Let me tell you a little bit about my niece Emma. Emma turned eleven in March. Emma was the first niece that I met and it was traveling to meet her for the first time that I met the first of Mr. Daddy's siblings, Craig, and his wife Nicole. We went to visit them in Huntsville when Emma was about a month old and now that I know how hard it is to have a new baby, Nicole, I'm SO sorry we imposed on you that weekend. I had NO IDEA what it might be like to have a new baby and two guests come to visit.
Emma was one of two babies at my wedding. She was about three months old and we have a great picture from the wedding of her mom and I cooing at her. She was perfectly behaved.
A couple of years ago, Emma grew out her hair for Locks of Love.
Emma is now the oldest of six children. She is bright. She is funny. She's a little quiet, but she is genuinely one of the kindest children I know. She just has a really sweet spirit and I know that when she grows up she's going to do something really great.
A couple of months ago Emma was diagnosed with ulcerative colitis. Ulcerative colitis and Crohn’s disease are collectively known as inflammatory bowel diseases. Crohn's disease is a chronic (ongoing) disorder that causes inflammation of the digestive or gastrointestinal (GI) tract. Although it can involve any area of the GI tract, it most commonly affects the small intestine and/or colon. Ulcerative colitis on the other hand, affects only the colon. The inflammation involves the entire rectum and extends up the colon in a continuous manner.

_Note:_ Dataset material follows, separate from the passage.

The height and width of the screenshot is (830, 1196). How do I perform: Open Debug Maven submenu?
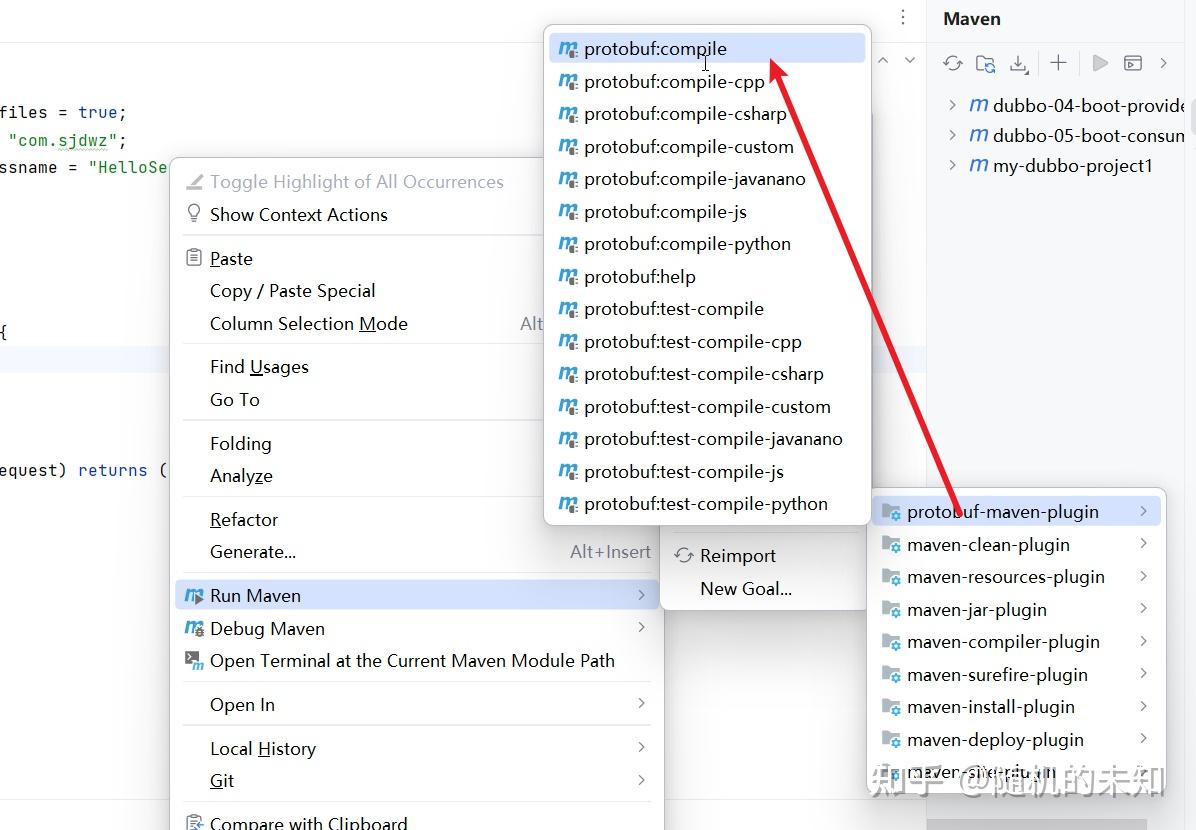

There are no areas of normal intestine between the areas of diseased intestine. In contrast, such so-called "skip" areas may occur in Crohn's disease. Ulcerative colitis affects only the innermost lining of the colon, whereas Crohn's disease can affect the entire thickness of the bowel wall.
It is estimated that as many as 1.4 million Americans have IBD; however, many more suffer in silence due to potential embarrassment and alienation. Crohn's disease may occur in people of all ages, but it is primarily a disease of adolescents and young adults, affecting mainly those between 15 and 35. However, Crohn's disease can also occur in people who are 70 or older and in young children as well. In fact, 10 percent of those affected -- or an estimated 100,000 -- are youngsters under the age of 18. On average, people are diagnosed with ulcerative colitis in their mid-30s, although the disease can occur at any age.
My brother-in-law, Craig, has decided to run the 13.1 mile run at the Rock ‘n’ Roll San Antonio half marathon on November 16, 2008, to raise funds and awareness for research leading to improved treatment options and a cure for Crohn’s disease and ulcerative colitis.
Here is a link to Craig's site that he's set up through the Chrone's & Colitis Foundation of Americato raise money for this race. A minimum of 83 cents per dollar raised by CCFA goes directly to research and patient support, and your contribution is 100% tax deductible.
I know we're all bombarded by financial demands. Gas prices are high. But even if you have just a few dollars, please take a moment to visit and give. So that we can find a cure. So that sweet girls like Emma won't be touched by this disease.